The transformative multi-grain thresher (MCT) dramatically boosted farmers’ threshing productivity, turning what used to take two to three weeks of manual labor into hours of mechanical work. Developing and improving the MCT over the years also boosted the capabilities of student engineers, who collaborated on-site with farmers to understand their needs and environment before applying design and engineering principles.
“The D-Lab experience was eye-opening for me and others,” said Elliot Avila, who, as an MIT student, led a D-Lab team that developed an MCT prototype in 2013. “For some people, it gives the perspective that we can all be engineers and innovators. For me, it exposed the human element of design and showed me that engineering can address social issues. It changed how I wanted to be an engineer.”

(Source: https://www.imaratech.co)
The MCT replaced traditional labor-intensive local methods of separating grain from a plant by flailing stalks on the ground or having cattle walk over them. Approximately 80 percent of Tanzania’s 67 million people are small-scale subsistence farmers, cultivating plots of less than three hectares, mainly for their consumption rather than commercial markets.
Significantly, the MCT also minimized crop losses and damage during harvesting. The higher quality crops commanded higher prices, improving incomes and economic stability.1
The MCT’s versatility and portability were key design features resulting from farmer-student collaborations. The versatile thresher effectively processes nine crops commonly grown on Tanzania’s small farms.
Its portability – one will fit on the back of a bicycle or motorcycle – was a significant development that spawned a new business model in local agricultural value streams: entrepreneurs buy MCTs to offer mobile threshing services to nearby farms, thus generating new jobs and income.
Participatory design and lean product and process development
Through D-Lab classes, MIT graduate and undergraduate students work on teams with community partners in developing countries to design and engineer low-cost technologies that alleviate poverty. Founded in 2002 by Amy Smith, a senior lecturer in mechanical engineering, D-Lab’s first class established the program’s hallmarks: hands-on, project-based, and real-world. Smith, who holds SM and ME degrees from MIT in mechanical engineering, was named by Bloomberg Businessweek to its 2010 list of the World’s Most Influential Designers.
The D-Lab experience was eye-opening for me and others … it exposed the human element of design and showed me that engineering can address social issues.
D-Lab now has 20 courses with 12-15 offered annually. Instructors have taught more than 4,000 students how to apply engineering and design principles through participatory design.

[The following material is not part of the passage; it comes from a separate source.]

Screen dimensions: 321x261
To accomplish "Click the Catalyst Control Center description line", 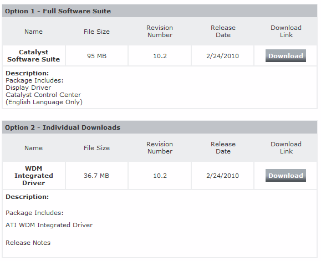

D-Lab identifies three types of participatory design:
- User-centered design uses inclusive practices when designing for people living in poverty.
- Co-design engages in effective co-creation when designing with people living in poverty.
- User-generated design builds confidence and capacity to promote design by people living in poverty.
“Participatory design is not a silver bullet,” according to the D-Lab website. “There are times when it can be more costly than other approaches. However, when participatory design is the appropriate approach, we advocate for taking the time to include the people who are facing the challenge that the innovation will address” to develop more sustainable and relevant solutions.
The approach aligns with the six core principles of lean product and process development (LPPD):
- Put people first: Organize your development system using lean management practices to support people in reaching their full potential and performing their best.
- Understand before executing: Understand your customers and their context while exploring and experimenting to develop knowledge.
- Developing products is a team sport: Maximize value creation by leveraging a deliberate process and supporting practices to engage team members across the enterprise from initial ideas to delivery.
- Synchronize workflows: Organize and manage the work concurrently to maximize the utility of incomplete yet stable data so that you achieve flow across the enterprise and reduce time to market.
- Build in learning and knowledge reuse: A development system that encourages rapid learning, reuses existing knowledge, and captures new knowledge builds a long-term competitive advantage.
- Design the value stream: Make trade-offs and decisions throughout the development cycle based on what best supports the future delivery value stream to improve its operational performance.
“I wouldn’t use some of the phrasing of LPPD but there is alignment in principle,” said Avila, who now is director of Imara Technology Company Ltd., a nonprofit spinout from the MCT effort that manufactures, markets, and services the threshers in Tanzania.
Understand before executing
Development of the MCT traces back to 2008 when a D-Lab team introduced Tanzanian farmers to a pedal-powered corn sheller developed in Guatemala. Resembling a stationary bike, the machine had a wooden seat with a sheller on the side. Farmers fed cobs into the sheller’s opening while someone pedaled. The machine stripped kernels from cobs into a bucket and ejected bare cobs backward.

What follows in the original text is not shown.